Sabtu, 21 September 2013
            Hari ini aku mendapat pelajaran berharga dari sebuah kecelakaan kecil yang membawa aku ke dalam pengertian yang baru akan hubungan pribadiku dengan Yesus Kristus. Jam menunjukkan pukul 22:40 saat aku melihat ke arah jam dinding yang ada di ruang makan. Aku waktu itu berniat mengambil air minum sebelum  pergi tidur. Aku mengambil gelas kemudian mengangkat ceret untuk menuangkan air ke gelas. Ternyata ceretnya sudah kosong jadi aku ke ruang nonton untuk mengambil air yang ada dalan gallon aqua, tempat di mana mama sering menaruhnya.
            Aku kemudian membuka tutupnya dan menuangkan air ke dalam gelas. Aku tidak sempat memperhatikan bahwa gallon aqua tersebut ternyata begitu dekat dengan pinggiran meja. Jadi saat gallon dalam keadaan miring, gallon tersebut meluncur dengan cepat ke bawah karena kehilangan keseimbangannya. Tersentak dengan situasi tersebut, secara refleks aku memegang leher galonnya dan menarik sekuat tenaga supaya gallon tidak jatuh ke lantai dan pecah.

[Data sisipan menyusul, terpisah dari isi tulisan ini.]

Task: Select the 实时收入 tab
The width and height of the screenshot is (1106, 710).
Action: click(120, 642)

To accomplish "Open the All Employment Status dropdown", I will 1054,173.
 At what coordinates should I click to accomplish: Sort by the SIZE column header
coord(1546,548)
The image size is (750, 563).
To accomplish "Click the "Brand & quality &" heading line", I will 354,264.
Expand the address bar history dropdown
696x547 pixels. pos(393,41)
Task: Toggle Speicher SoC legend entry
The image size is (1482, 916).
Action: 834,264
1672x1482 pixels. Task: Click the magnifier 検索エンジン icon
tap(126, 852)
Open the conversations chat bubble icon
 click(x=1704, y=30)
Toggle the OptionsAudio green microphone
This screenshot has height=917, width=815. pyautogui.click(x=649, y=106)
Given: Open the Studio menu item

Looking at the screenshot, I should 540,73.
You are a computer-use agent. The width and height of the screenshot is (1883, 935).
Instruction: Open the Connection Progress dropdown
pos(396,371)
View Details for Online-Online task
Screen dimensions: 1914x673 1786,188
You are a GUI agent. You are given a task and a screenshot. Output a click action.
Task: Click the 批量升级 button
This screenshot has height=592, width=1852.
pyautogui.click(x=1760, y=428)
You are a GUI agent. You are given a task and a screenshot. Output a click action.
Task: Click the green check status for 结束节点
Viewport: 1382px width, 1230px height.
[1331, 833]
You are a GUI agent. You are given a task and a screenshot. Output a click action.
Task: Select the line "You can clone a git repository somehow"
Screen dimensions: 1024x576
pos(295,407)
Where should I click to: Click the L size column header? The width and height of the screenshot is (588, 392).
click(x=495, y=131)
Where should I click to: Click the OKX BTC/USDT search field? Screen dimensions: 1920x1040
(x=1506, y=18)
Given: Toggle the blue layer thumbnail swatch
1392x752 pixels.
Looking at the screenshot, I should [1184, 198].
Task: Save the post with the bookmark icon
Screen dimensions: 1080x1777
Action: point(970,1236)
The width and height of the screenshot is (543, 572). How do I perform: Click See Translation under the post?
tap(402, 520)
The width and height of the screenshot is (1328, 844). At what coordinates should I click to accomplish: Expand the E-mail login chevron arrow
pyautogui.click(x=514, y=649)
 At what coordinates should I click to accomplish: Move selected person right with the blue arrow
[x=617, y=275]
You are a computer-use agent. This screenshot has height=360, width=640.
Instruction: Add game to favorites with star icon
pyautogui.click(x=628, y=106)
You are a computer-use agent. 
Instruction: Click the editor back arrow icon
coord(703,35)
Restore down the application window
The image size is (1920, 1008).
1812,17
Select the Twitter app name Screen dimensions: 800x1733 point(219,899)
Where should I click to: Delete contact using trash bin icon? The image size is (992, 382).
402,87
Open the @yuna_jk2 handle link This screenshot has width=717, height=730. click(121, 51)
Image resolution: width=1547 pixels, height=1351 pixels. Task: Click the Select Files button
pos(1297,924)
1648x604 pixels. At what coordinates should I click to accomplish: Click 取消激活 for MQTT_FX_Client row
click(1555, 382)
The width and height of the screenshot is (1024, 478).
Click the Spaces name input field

            Tetapi yang terjadi selanjutnya justru tidak saya perhitungkan. Lantai papan yang mulai rapuh menjadi bengkok akibat menahan berat badanku dan memang saat itu aku sedang memusatkan seluruh keseimbanganku pada kedua kakiku. Papan semakin bengkok sedangkan gallon air itu terus meluncur ke bawah sehingga pikiranku menjadi terpecah antara menahan berat gallon atau menyelamatkan diriku dari cedera. Akupun memutuskan untuk menyelamatkan diri dari cedera dan sedikit meregangkan peganganku pada leher gallon tersebut.
            Setelah gallon air mendarat di lantai, aku mulai merasakan sakit di ketiak tangan kanan akibat menahan berat gallon tersebut. Beberapa saat pikiranku mulai tenang dan melihat kembali keadaan itu dalam gambaran mentalku. Aku mulai merasa heran dengan kejadian tersebut dan mulai muncul pertanyaan dalam pikiranku, “Mengapa mama tidak menolongku pada saat itu? Dia tepat berada di sampingku. Pada saat aku mulai kehilangan keseimbangan dia dapat memelukku supaya aku tidak jatuh. Tapi itu tidak dilakukannya.”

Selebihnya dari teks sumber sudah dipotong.